Roberts did not say this in so many words, but in a question-and-answer session in Nebraska September 19, the chief justice made it abundantly clear that as he enters his tenth year on the court, he is fed up with lengthy briefs. (His comments begin at the 20-minute mark.)

Chief Judge William Riley of the U.S. Court of Appeals for the Eighth Circuit led the conversation at the University of Nebraska College of Law, before a mix of 500 students, lawyers and judges.

When Riley asked the chief justice for tips on writing persuasive briefs, Roberts answered without hesitation: “I know that every judge in this room will agree with me: Be brief! Be concise.”

For most Supreme Court briefs, Roberts said, lawyers are limited to roughly 50 pages. The court’s rules put the limit in terms of words, not pages—15,000 words to be exact—but that works out to between 50 and 55 pages. As a result, Roberts said with a long-suffering tone, “every brief you pick up is 50 pages—every one of them, the next one, and the next one, and the next one.”

But then, he said, “all of a sudden, you pick up a brief that’s 35 pages long. The first thing you do is look at the cover, because you like that lawyer.”

Roberts continued, “The second thing you think is, ‘He may have a good case, if it only takes 35 pages for him to lay out what the argument is.’ And you’re going to read that brief a lot more carefully, frankly, than you do with the one that’s 50 pages where you feel they are filling the brief.”

Once an appellate brief writer himself, Roberts has argued for brevity before. In 2007, he told legal writing expert Bryan Garner drily, “I have yet to put down a brief and say, ‘I wish that had been longer.’”

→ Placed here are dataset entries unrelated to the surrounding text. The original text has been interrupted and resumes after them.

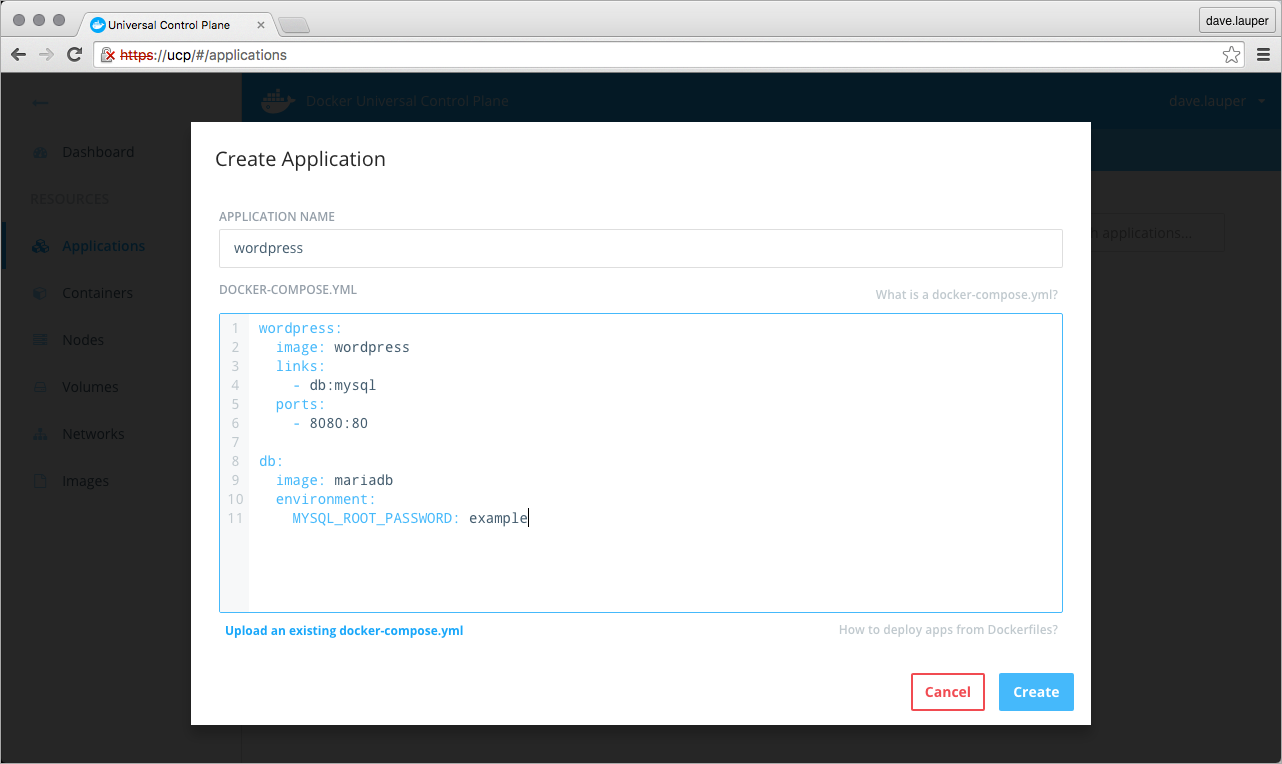The height and width of the screenshot is (764, 1282).
Task: Click the Volumes icon in sidebar
Action: pos(40,388)
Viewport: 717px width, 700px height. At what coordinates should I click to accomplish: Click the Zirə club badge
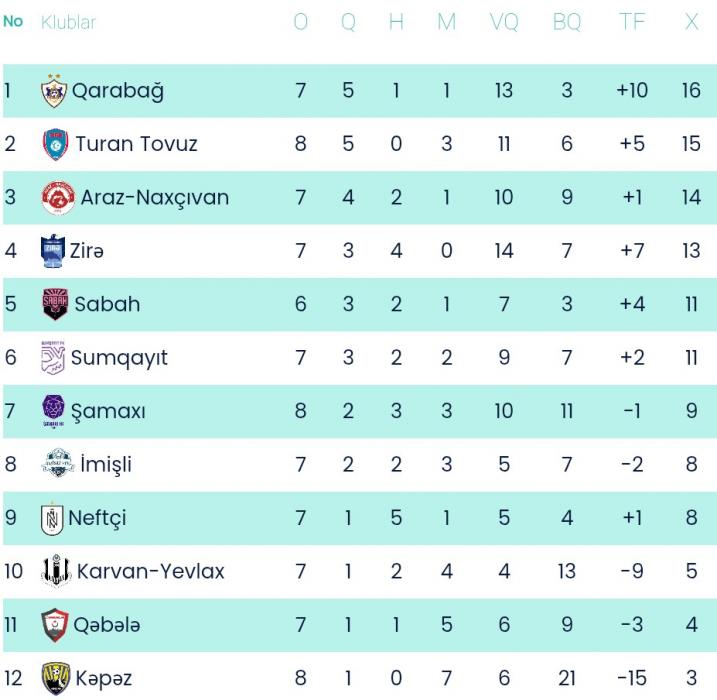pyautogui.click(x=51, y=251)
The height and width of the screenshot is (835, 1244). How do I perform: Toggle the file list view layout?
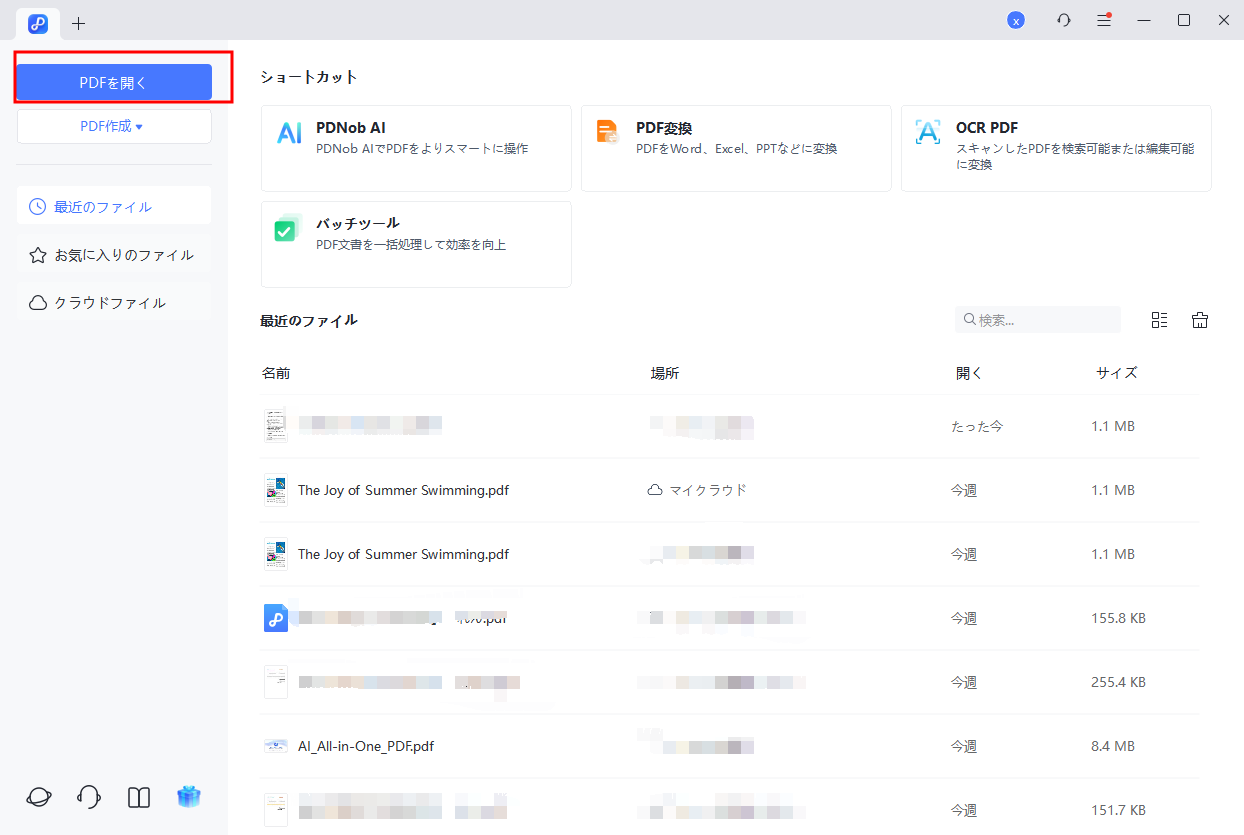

But his Nebraska comments about brief-writing were more pointed and impassioned than before. And his complaints were not limited to length. Briefs should be balanced as well, he said.

“Put yourself in the judge’s position,” Roberts told the audience. “So many briefs say the case is so clear, that the statute can have no other meaning and … your client should clearly win. You pick up the next brief, and it’s the same on both sides.”

When both sides tell the court that their position is the only possible way to rule, Roberts continued, “They’re telling you basically that you are going to be an idiot whichever way you rule.”

It is far preferable, Roberts said, to read a brief that starts out with, “This case is a very difficult, close question, and there are good arguments on both sides.”

Acknowledging that the opponent has a plausible argument—and then answering it—is the right approach, Roberts said.